Productionizing Envoy Mobile at Lyft
Article Summary
JP Simard from Lyft reveals how they replaced URLSession and OkHttp across all their mobile apps with a single networking library—and the results weren't what anyone expected.
Lyft spent years migrating their iOS and Android apps to Envoy Mobile, an open-source networking library based on Envoy Proxy. After months of rigorous A/B testing and gradual rollouts starting in December 2021, they now handle billions of daily requests through this unified solution.
Key Takeaways
- OOM crashes dropped 69.3% and app hangs fell 47.9% on iOS Driver app
- ANRs reduced by 30% on Android bike and scooter apps
- Success rates vary up to 10% across carriers with same library
- Android always uses IPv6 dual stack sockets for all connections
- Real-time stats caught 3 production incidents missed by existing monitoring
Lyft successfully replaced platform-native networking libraries with Envoy Mobile across all apps, matching or exceeding previous performance while gaining unprecedented observability and cross-platform consistency.
About This Article
Lyft's mobile apps didn't have good visibility into network performance.
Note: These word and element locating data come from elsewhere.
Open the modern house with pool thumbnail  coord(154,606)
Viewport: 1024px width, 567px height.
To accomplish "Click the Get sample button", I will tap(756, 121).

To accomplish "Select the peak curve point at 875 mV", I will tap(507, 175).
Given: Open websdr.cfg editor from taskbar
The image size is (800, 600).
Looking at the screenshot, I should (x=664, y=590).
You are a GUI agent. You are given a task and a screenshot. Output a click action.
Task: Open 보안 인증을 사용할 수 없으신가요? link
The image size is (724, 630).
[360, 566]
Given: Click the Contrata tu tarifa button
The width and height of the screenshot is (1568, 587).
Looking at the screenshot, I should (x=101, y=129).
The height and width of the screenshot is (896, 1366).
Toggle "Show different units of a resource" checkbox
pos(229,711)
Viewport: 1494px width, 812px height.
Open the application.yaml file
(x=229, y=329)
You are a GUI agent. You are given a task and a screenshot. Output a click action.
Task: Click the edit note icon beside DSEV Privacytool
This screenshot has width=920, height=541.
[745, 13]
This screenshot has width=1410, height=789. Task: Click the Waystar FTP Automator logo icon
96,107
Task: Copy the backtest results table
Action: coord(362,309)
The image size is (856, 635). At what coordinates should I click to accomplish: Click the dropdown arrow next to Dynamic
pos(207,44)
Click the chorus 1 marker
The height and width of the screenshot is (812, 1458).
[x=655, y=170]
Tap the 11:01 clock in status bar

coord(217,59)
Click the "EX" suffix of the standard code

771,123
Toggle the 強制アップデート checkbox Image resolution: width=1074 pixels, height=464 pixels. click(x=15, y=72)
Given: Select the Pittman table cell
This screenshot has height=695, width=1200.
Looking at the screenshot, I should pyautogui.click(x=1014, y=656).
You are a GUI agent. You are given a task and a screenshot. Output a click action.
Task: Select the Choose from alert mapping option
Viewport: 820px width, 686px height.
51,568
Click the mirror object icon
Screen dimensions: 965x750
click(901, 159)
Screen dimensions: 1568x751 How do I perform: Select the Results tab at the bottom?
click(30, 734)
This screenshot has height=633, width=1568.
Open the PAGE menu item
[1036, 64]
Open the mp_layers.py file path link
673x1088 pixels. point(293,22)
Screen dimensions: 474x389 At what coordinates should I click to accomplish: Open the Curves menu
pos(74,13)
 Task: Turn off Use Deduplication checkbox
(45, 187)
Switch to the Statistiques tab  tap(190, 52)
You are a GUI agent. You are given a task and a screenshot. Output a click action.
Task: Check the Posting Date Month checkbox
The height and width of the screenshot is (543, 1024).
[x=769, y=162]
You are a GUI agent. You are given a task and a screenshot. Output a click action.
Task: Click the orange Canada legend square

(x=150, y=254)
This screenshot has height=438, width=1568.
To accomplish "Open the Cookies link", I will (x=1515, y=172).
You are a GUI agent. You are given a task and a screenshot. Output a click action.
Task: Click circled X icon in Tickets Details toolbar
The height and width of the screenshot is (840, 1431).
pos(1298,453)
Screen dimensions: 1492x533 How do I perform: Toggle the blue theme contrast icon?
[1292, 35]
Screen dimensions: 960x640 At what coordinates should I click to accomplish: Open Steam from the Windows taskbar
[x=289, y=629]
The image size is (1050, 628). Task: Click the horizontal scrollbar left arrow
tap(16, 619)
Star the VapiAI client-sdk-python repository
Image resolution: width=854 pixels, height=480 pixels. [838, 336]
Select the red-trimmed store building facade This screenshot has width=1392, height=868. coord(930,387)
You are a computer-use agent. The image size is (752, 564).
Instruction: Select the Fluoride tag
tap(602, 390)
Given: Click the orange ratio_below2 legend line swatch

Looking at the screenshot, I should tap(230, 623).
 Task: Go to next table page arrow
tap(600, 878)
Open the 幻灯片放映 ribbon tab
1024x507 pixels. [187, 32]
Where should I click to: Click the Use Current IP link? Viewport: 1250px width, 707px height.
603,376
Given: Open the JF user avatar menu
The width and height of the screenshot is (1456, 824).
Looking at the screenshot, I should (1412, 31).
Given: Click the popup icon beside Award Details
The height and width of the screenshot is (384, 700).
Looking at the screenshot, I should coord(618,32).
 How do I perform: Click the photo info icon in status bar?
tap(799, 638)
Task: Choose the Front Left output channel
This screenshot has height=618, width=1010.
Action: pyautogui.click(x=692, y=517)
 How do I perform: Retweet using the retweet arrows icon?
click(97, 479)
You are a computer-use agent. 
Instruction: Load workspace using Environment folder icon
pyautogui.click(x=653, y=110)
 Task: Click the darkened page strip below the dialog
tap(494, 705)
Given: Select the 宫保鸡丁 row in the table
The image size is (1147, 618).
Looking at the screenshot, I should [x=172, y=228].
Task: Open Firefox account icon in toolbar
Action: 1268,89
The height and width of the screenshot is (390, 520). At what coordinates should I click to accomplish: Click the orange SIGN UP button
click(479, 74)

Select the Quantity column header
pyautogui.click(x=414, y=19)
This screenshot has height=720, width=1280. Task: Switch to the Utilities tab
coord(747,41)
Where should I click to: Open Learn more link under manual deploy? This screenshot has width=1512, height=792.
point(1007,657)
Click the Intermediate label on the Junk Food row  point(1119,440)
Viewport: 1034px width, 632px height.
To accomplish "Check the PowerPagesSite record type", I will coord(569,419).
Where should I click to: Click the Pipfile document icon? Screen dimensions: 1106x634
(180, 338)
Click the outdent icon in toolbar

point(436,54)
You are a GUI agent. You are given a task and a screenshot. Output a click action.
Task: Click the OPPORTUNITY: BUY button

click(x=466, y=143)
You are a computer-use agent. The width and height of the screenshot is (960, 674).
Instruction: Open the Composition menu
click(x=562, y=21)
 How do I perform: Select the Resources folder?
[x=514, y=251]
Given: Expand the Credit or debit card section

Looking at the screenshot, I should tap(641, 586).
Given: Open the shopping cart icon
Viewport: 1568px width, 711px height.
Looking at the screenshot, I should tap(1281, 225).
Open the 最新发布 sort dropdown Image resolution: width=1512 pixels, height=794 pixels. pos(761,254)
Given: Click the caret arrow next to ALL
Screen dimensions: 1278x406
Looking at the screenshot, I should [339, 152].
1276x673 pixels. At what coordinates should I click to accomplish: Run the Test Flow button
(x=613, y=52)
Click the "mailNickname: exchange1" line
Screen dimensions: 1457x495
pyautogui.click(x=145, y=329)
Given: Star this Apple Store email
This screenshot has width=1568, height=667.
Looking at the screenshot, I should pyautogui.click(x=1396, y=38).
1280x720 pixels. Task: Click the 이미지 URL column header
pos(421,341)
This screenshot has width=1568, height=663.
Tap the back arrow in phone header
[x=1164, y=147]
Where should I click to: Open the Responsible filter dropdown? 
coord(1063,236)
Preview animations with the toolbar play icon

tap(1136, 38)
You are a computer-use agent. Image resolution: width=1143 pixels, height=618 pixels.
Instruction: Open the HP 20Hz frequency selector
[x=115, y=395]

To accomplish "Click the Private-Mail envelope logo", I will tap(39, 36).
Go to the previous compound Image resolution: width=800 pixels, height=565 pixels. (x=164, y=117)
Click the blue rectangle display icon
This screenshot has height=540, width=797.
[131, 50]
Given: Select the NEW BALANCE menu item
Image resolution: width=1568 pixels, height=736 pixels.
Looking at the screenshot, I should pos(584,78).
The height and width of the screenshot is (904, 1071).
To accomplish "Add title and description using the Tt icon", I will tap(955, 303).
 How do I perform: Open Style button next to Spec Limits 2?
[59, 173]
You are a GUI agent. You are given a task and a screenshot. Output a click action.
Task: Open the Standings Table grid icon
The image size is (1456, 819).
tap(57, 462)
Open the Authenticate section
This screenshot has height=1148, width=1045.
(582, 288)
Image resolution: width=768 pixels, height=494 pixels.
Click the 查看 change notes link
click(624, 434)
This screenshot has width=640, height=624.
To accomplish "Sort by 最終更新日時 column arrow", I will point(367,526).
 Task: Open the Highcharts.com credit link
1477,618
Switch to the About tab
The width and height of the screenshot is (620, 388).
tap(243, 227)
The team had to use hooks into platform libraries with very low sampling rates, which meant they couldn't detect incidents quickly and missed production issues affecting billions of daily requests.
JP Simard's team used Envoy Mobile's stats system, which comes from Envoy Proxy. It sends comprehensive metrics directly to gRPC or statsd endpoints, giving them near real-time visibility across mobile operations.
Envoy Mobile's stats caught at least 3 production incidents in recent months that Lyft's existing observability solutions missed. Those older solutions relied on costly analytics events, so the faster detection enabled quicker incident response.